### Data records
----------------------------------------
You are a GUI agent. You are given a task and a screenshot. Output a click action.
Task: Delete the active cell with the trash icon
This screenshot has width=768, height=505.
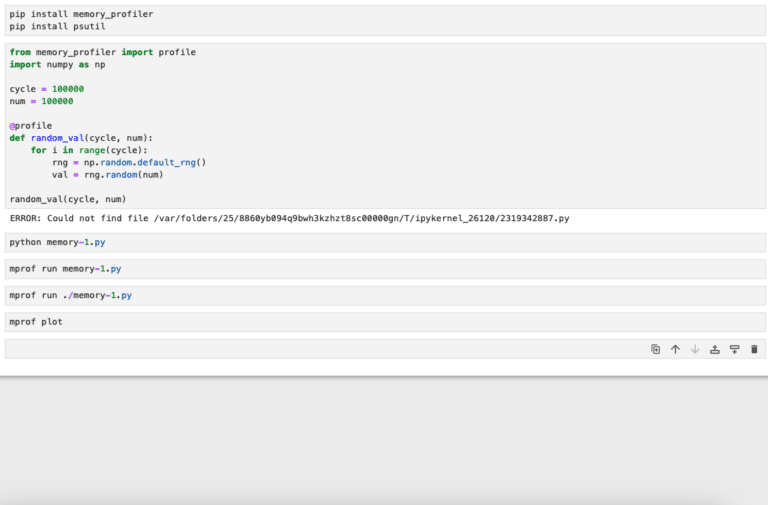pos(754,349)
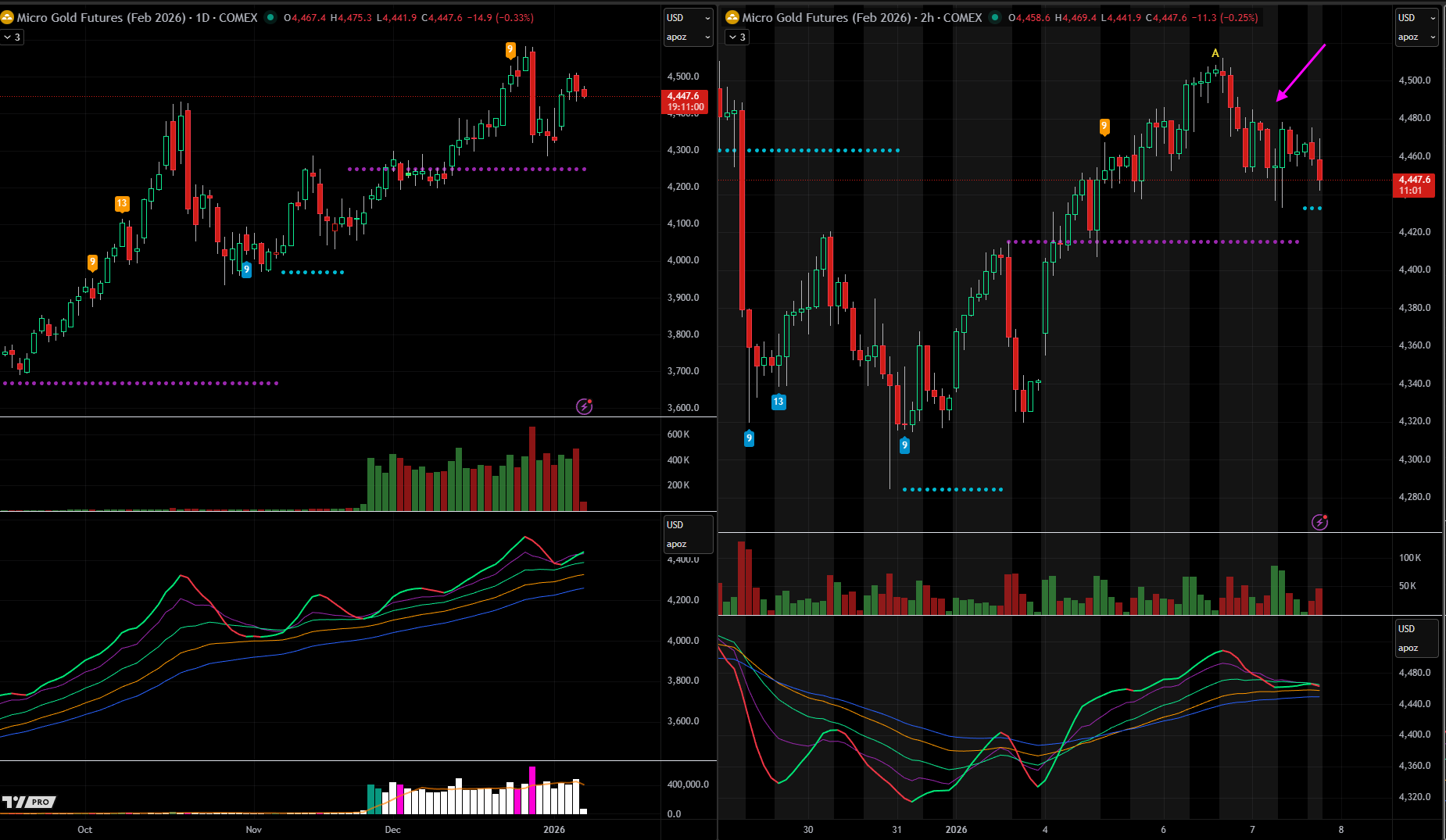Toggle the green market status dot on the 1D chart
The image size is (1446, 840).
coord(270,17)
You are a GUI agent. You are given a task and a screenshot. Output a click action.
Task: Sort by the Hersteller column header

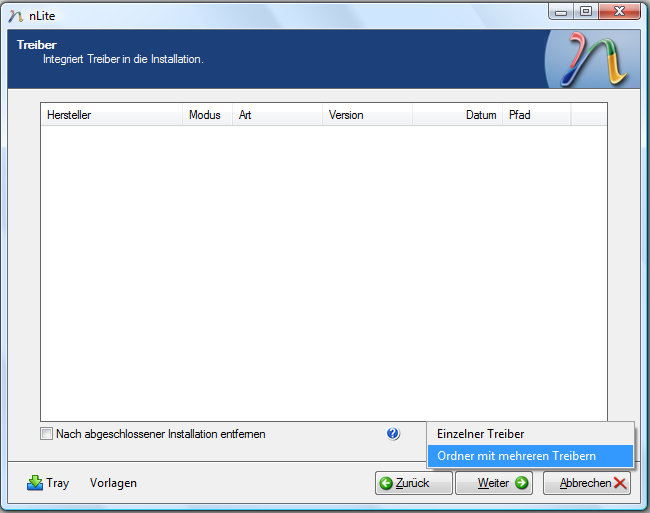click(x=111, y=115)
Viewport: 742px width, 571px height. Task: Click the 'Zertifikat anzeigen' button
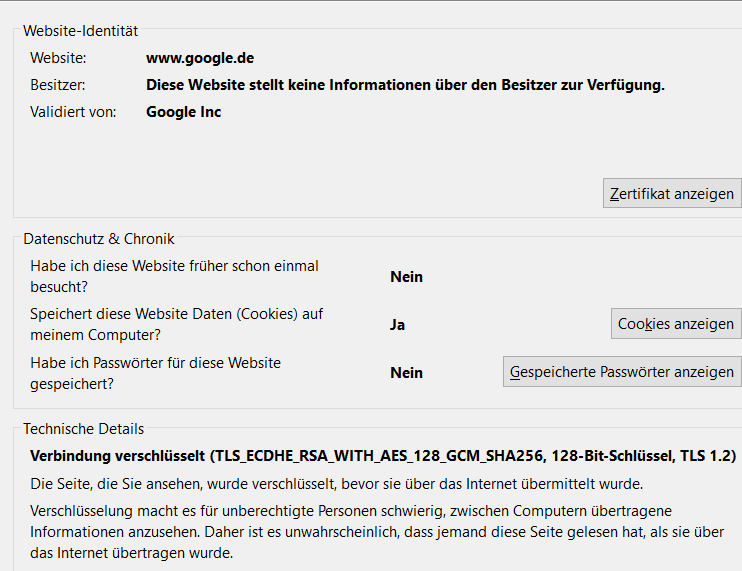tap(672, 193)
----------------------------------------
### Aim of the task
Output the records above exactly, omitting the pictures.

### Reply to the exercise
You are a GUI agent. You are given a task and a screenshot. Output a click action.
Task: Delete the active cell with the trash icon
This screenshot has width=768, height=505.
pos(754,349)
Toggle the green market status dot on the 1D chart
The image size is (1446, 840).
coord(270,17)
You are a GUI agent. You are given a task and a screenshot. Output a click action.
Task: Sort by the Hersteller column header

click(x=111, y=115)
Viewport: 742px width, 571px height. Task: Click the 'Zertifikat anzeigen' button
tap(672, 193)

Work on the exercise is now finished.